## Text
------------------------------------
Push macro call is similar to defmcall, but saves the previous definition. The previous definition can be retrieved with pop. It redefines the macro call name using the same arguments as used in defmcall.

Output: none.

5.4 Functions for defining patterns

builtin: pattern name pattern-part program-instructions [priority]

This functions adds pattern-part to a pattern named name. A pattern with name is automatically initialised when not already used before.

See Patterns for the possibilities of the pattern-part.

The program to be executed when the pattern part is triggered is defined in program. Normally every pattern part has a program, but it can be left out.

The [priority] is used in a special case. Normally a pattern will not be triggered if at the same position a macro is triggered. This is based on the logic that a macro will change the text and that at this position no pattern should also be triggered with the old input. The [priority] can overrule this behaviour by setting a priority of 1 or larger.

An example of a special case where this is used is the pattern for argument collection in the m4 emulation:

0_pattern:m4;[(,][@00- ]*[!-@ff];stack_a begin-1 ;1

This pattern part sets the begin of an argument after optional whitespace ([@00- ]*) and has to include a first non whitespace character ([!-@ff]). It will set the begin of the argument directly before the non whitespace character (the begin-1 instruction). The non whitespace can however also be a macro, like the quote macro. In this case both the pattern part and the macro should be triggered.
------------------------------------
## Supplied records
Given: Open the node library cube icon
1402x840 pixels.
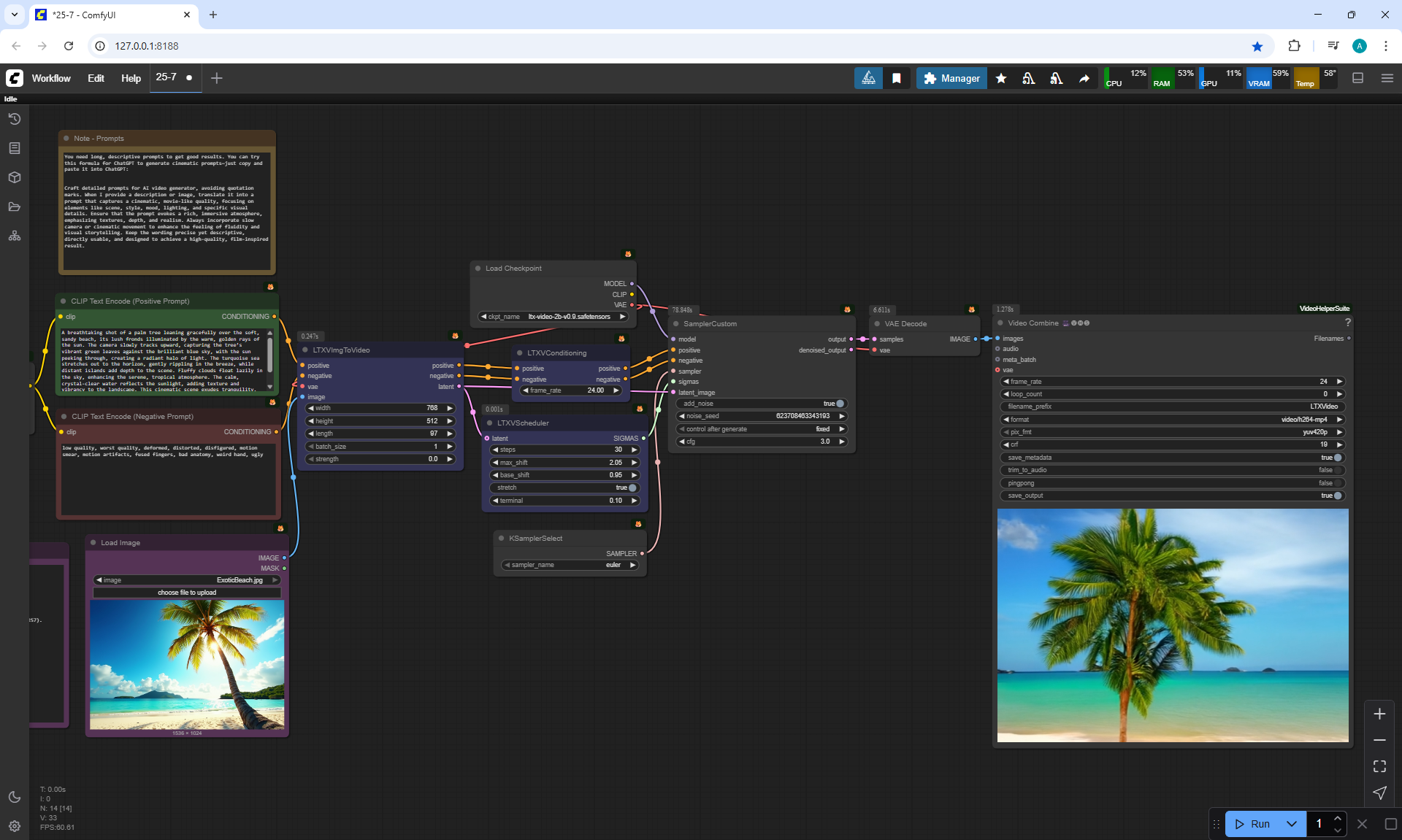Looking at the screenshot, I should [x=14, y=177].
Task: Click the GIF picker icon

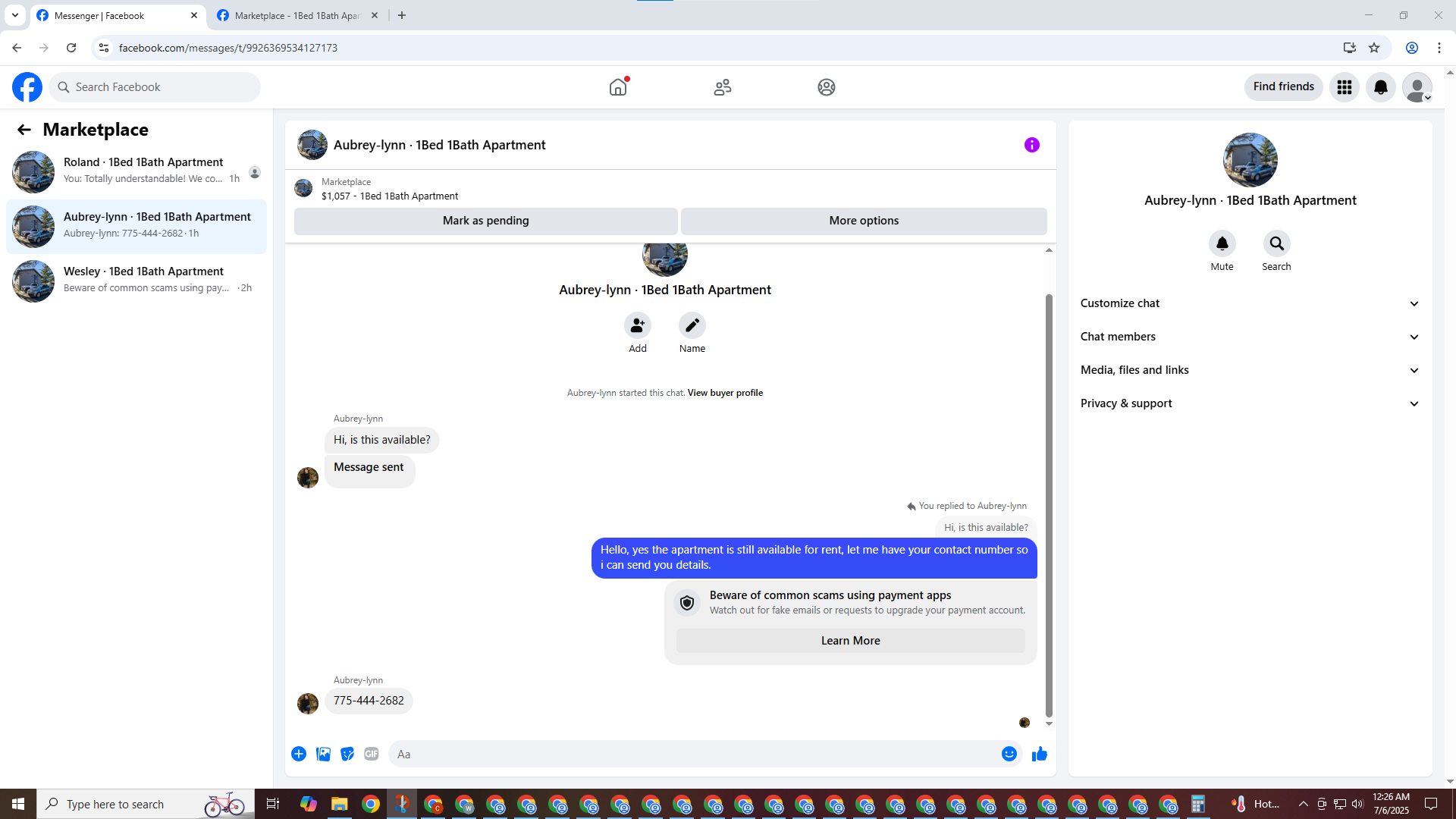Action: tap(371, 754)
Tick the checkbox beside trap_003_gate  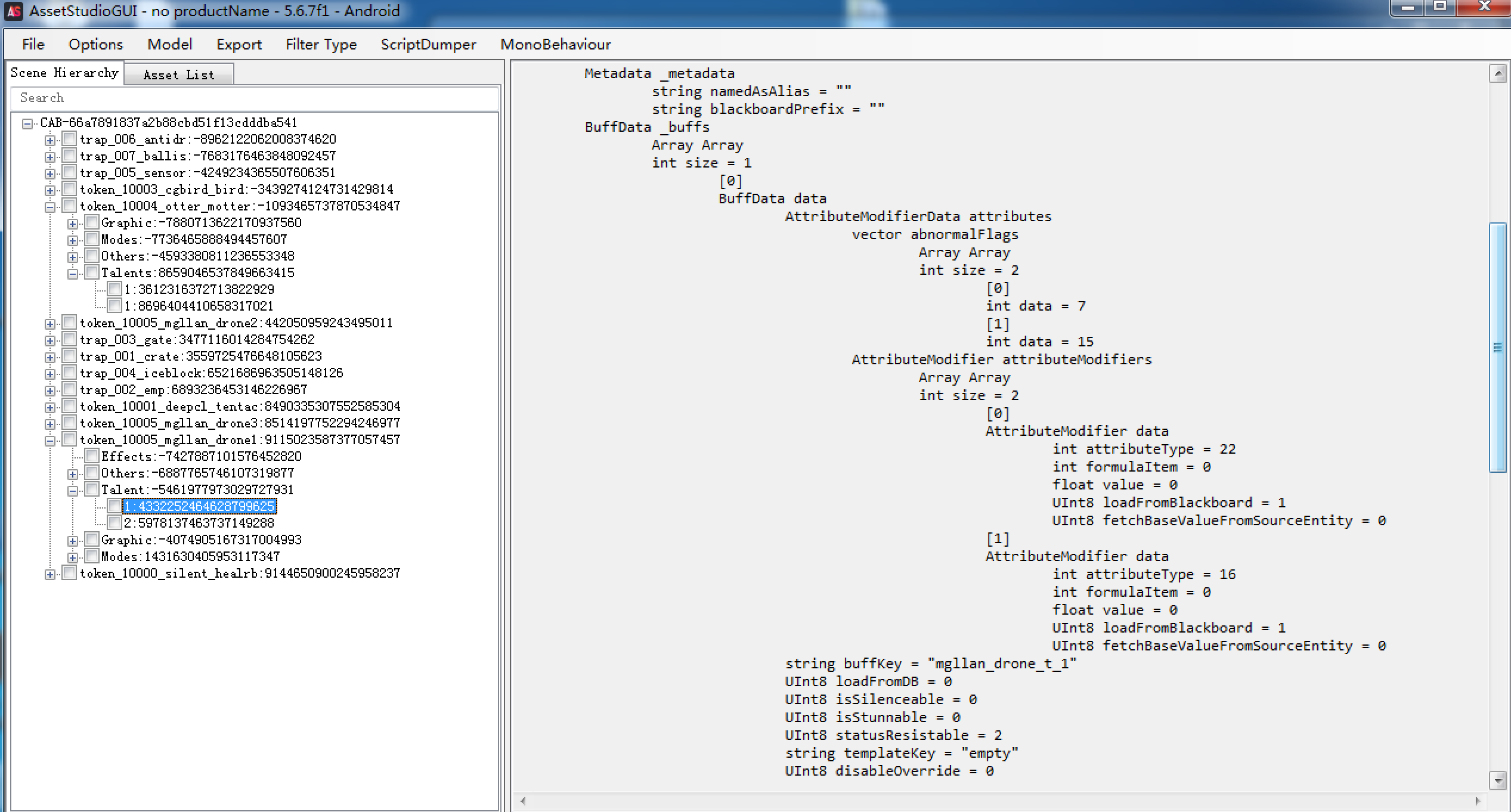coord(69,339)
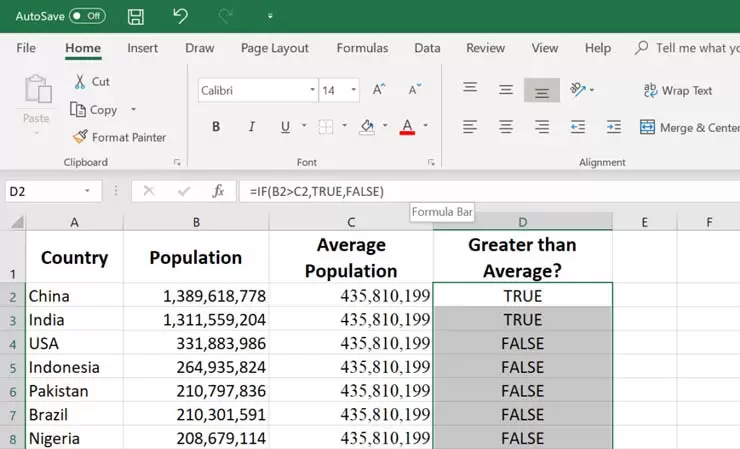
Task: Expand the Name Box dropdown arrow
Action: [88, 191]
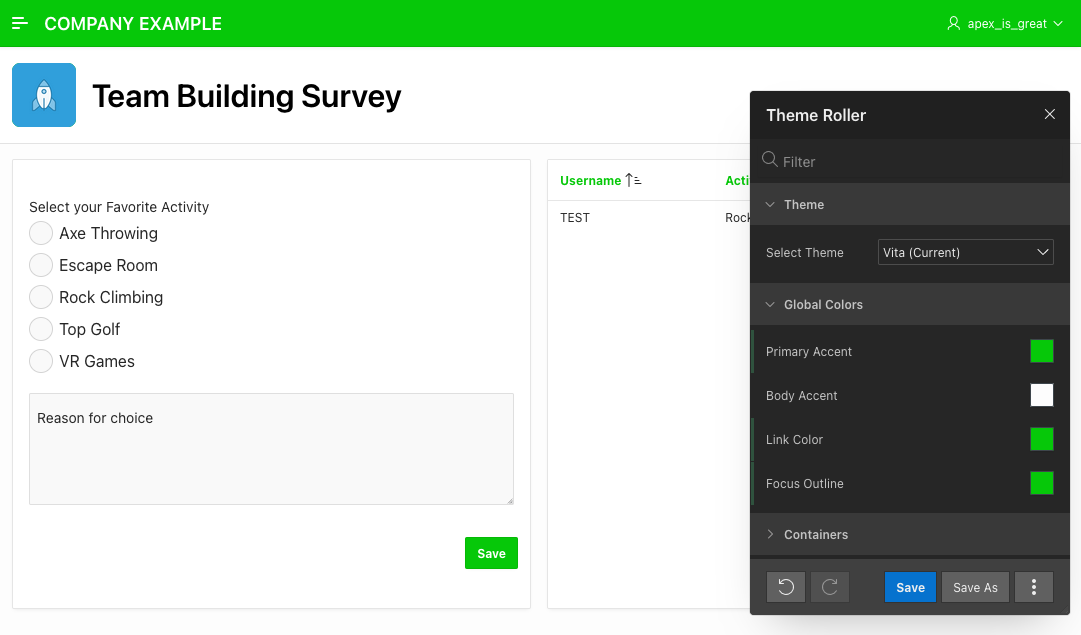
Task: Open the apex_is_great account menu
Action: [x=1005, y=23]
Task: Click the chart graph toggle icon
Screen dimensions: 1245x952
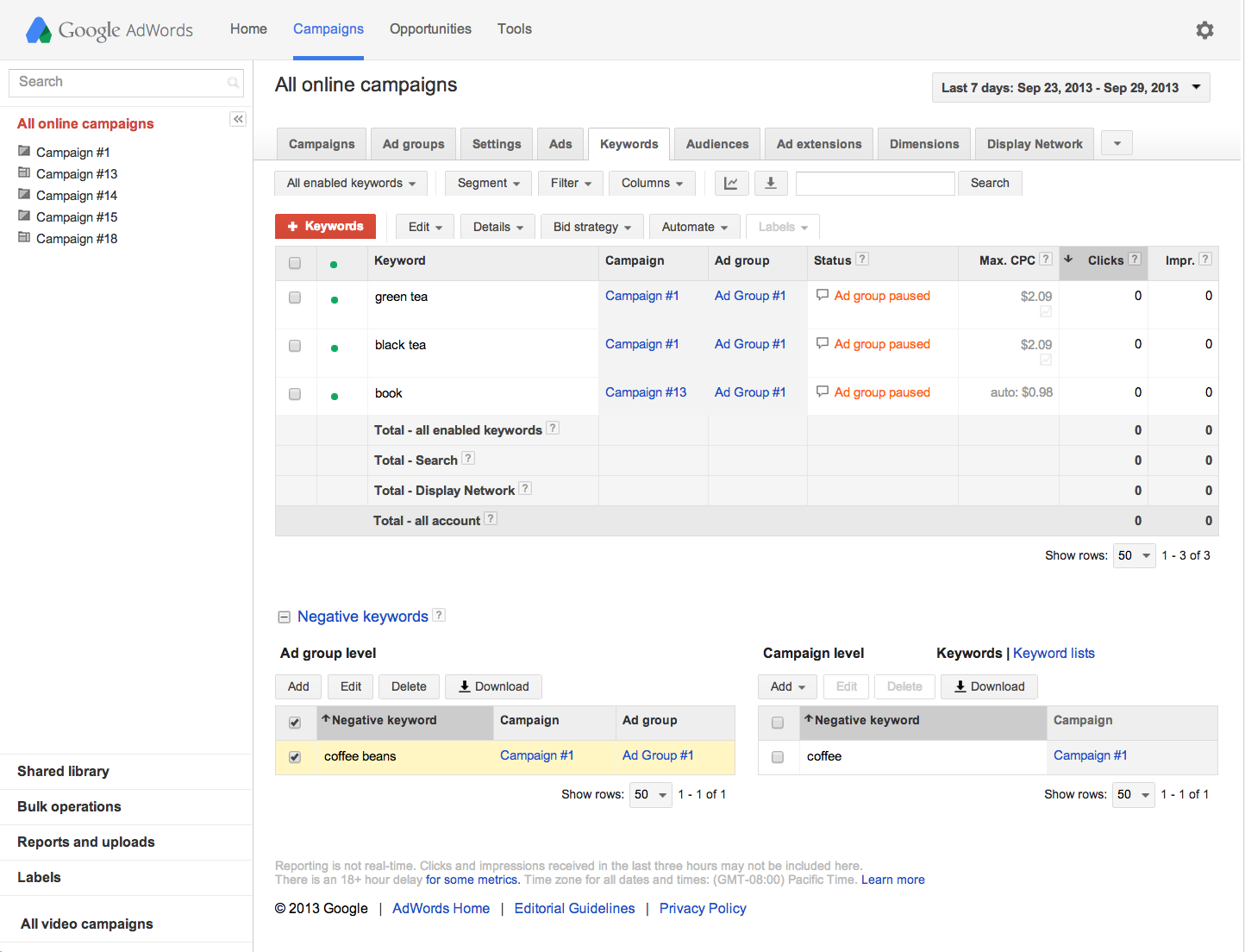Action: (731, 183)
------------------------------------
## Short exercise 1
Do these statements agree with the macro and pattern text? Answer yes or no for each and quote the words of the text that decide it.
(a) A pattern part must always have a program.
(b) Push macro call saves the previous definition.
(c) A priority of 1 or larger can let a pattern trigger at a position where a macro is also triggered.
## Short exercise 2
Please repeat word for word the stretch of the macro and pattern text from "Output: none." through "already used before.".

## Correct result 1
(a) No: "Normally every pattern part has a program, but it can be left out."
(b) Yes: "Push macro call is similar to defmcall, but saves the previous definition."
(c) Yes: "The [priority] can overrule this behaviour by setting a priority of 1 or larger."

## Correct result 2
Output: none.

5.4 Functions for defining patterns

builtin: pattern name pattern-part program-instructions [priority]

This functions adds pattern-part to a pattern named name. A pattern with name is automatically initialised when not already used before.